As if it wasn’t bad enough to have this happen, it got worse at the store. I walked up to the return counter and the security sound went off. I have no idea why it didn’t go off when I left, only when I came back. Interesting. The lady (her tag read: shift supervisor) looks at me, points her finger, and says, “You just set that off.” You think? I was trying so hard to just be nice, and get this over with.

I take the shoes out of the bag at the counter and tell her that the security tag was left on the shoes last night. She takes the shoes out of the bag, takes off the tag, puts them back in the bag and says, “Here.” I can’t lie. I didn’t move. I just stood there looking at her. Part of it was shock, part of it was frustration, and part of it was just good old fashioned anger. That was it. No apology! Not even a lame, “Sorry.”

I think sometimes these things are allowed because managers and people who are in charge don’t realize what their employees are doing. I asked for a manager and explained the situation. There was no need to make a huge deal out of it. It was just a quick 2-minute conversation about what happened and just the fact that I thought it would be nice to just have someone apologize. She agreed and asked who it was.
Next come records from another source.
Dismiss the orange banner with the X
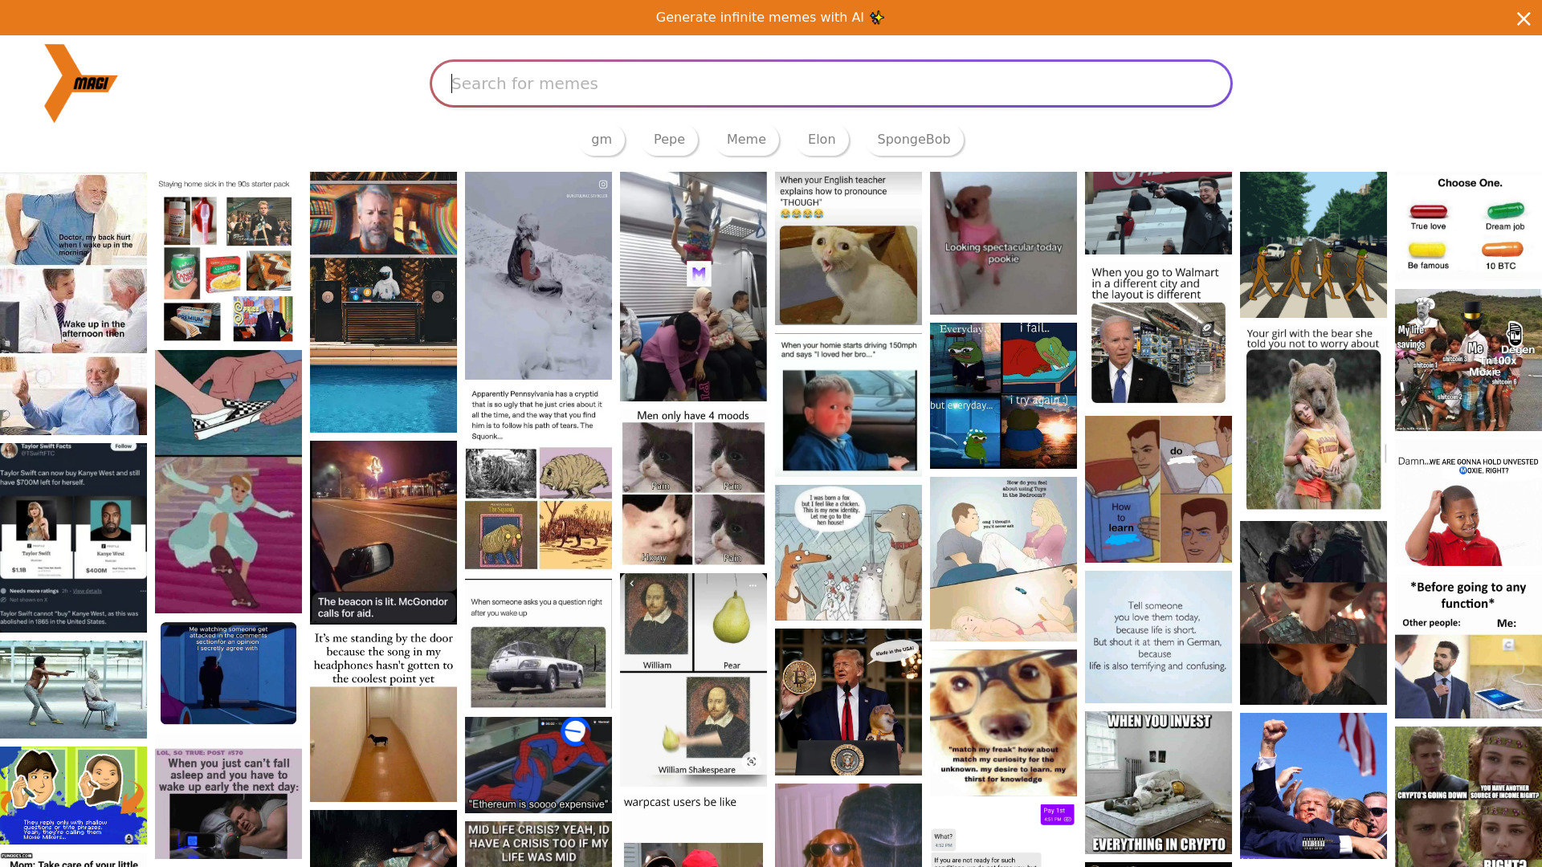This screenshot has width=1542, height=867. [x=1524, y=18]
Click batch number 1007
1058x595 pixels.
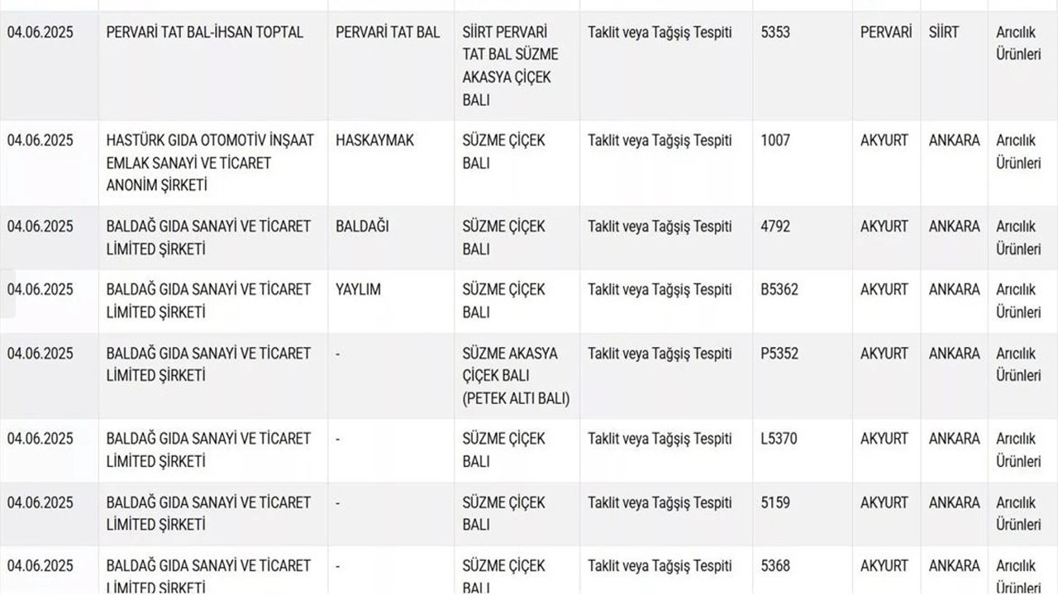pos(775,140)
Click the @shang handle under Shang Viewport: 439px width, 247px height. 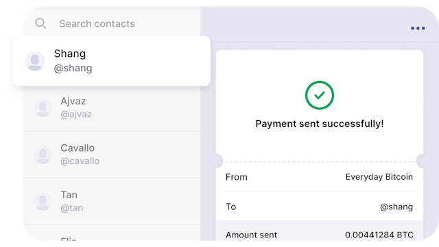pyautogui.click(x=73, y=68)
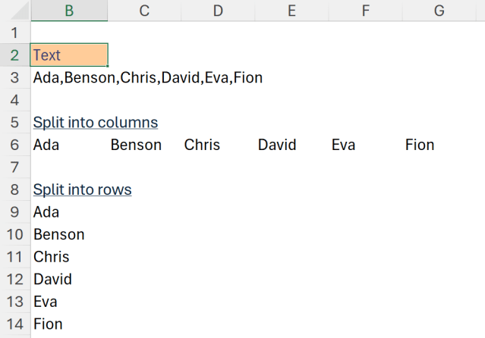
Task: Click the row 7 header number
Action: 14,167
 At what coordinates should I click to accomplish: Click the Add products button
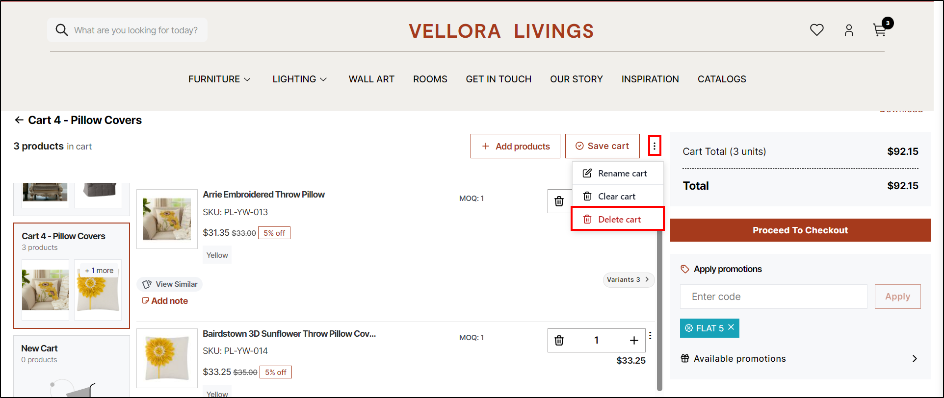515,146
I discreetly pointed her out and went about my way.

Sometimes things happen in life that I think have more meaning than meets the eye. Here are some things I came up with:

We accept being treated poorly and very weak customer service. We don’t have to. This can be addressed with management or in a broader sense, we can chose to not return to these places and spend our money there. (I can’t lie, this one would be so tough for me!!)

When it is addressed, it doesn’t need to be a big dramatic scene. Some people believe that the louder they are and the more outrageous they are, they will be taken seriously. It is unnecessary.

How sincere are we when we apologize? Do we even know what we are apologizing for?

Any other ideas on this topic?


missmaggie said...

I always say "I think you meant to say you were sorry." smile and walk away. I can totally relate to you on this. Or I hate when I say thank you to a clerk when they are finished ringing up my purchases and they just look at you, or worse yet say "yeah".

Moxymama said...

Good post. People aren't taught to apologize anymore; this is especially true in any realm of customer service. On the other hand many aren't taught how to accept an apology and move on. Just this week a lady went off on an Old Navy employee despite the fact that the employee had profusely and sincerely apologized. It's like she expected some type of permanent penance to atone.

Anonymous said...

I work in customer service and you are right! When something goes wrong, 9 time out of 10 they arn't looking for something for free, they just want someone to know the consequence of their action or lack there of and show you care. This is done easily with a sincere
"I am Very Sorry" The key word is SINCERE. Not just a "sorry", are you still here or have you left so I can go on with my day. PS. I don't plan on taking this and changing anything or evaluating myself. The sorry was just so I could get on with what I was doing before you interupted me You Should be very sorry for wasting my time. This is an epidemic.